How international labour standards are promoted through trade policy and trade agreements

News | 20 May 2019
Marva Corley-Coulibaly, Chief of the Globalization, Competitiveness and Labour Standards unit in the ILO Research Department, participated in a stakeholder event on the modernised EU-Mexico Global Agreement.

Her intervention focussed on how international labour standards can be promoted through trade policy and specific trade agreements, such as the EU-Mexico Global Agreement.

Labour provisions in trade agreements are used by partner countries to set framework conditions for decent work. They are a governance tool and refer to labour commitments in a trade agreement, but they are also a cooperative tool for dialogue on labour issues, as well as capacity building of essential institutions.

The EU-Mexico trade agreement includes a reference to the 1998 ILO Declaration on Fundamental Principles and Rights at Work, the ILO Decent Work Agenda, the 2008 ILO Declaration on Social Justice for a Fair Globalization and the effective ratification and implementation of the ILO Fundamental Conventions. Some important changes have been made to the agreement, including the addition of elements of occupational safety and health as well as labour inspectorates.

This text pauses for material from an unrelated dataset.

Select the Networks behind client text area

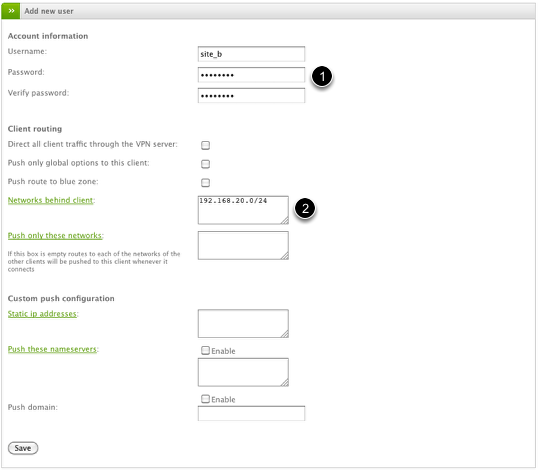pos(243,210)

Ms Corley-Coulibaly also provided insight into how the ILO engages with partner countries in trade agreements, through providing technical assistance and strengthening their capacity to adhere to obligations in labour provisions. In the case of Mexico, ILO’s means of action along with trade leverage, have fostered the recently passed labour reforms that ensure legitimate collective representation, which is in line with the ratification of the Right to Organise and Collective Bargaining Convention, 1949 (No. 98).

Finally, the ILO’s supervisory mechanism provides monitoring and follow-up of some labour practices in partner countries, most notably the fundamental conventions.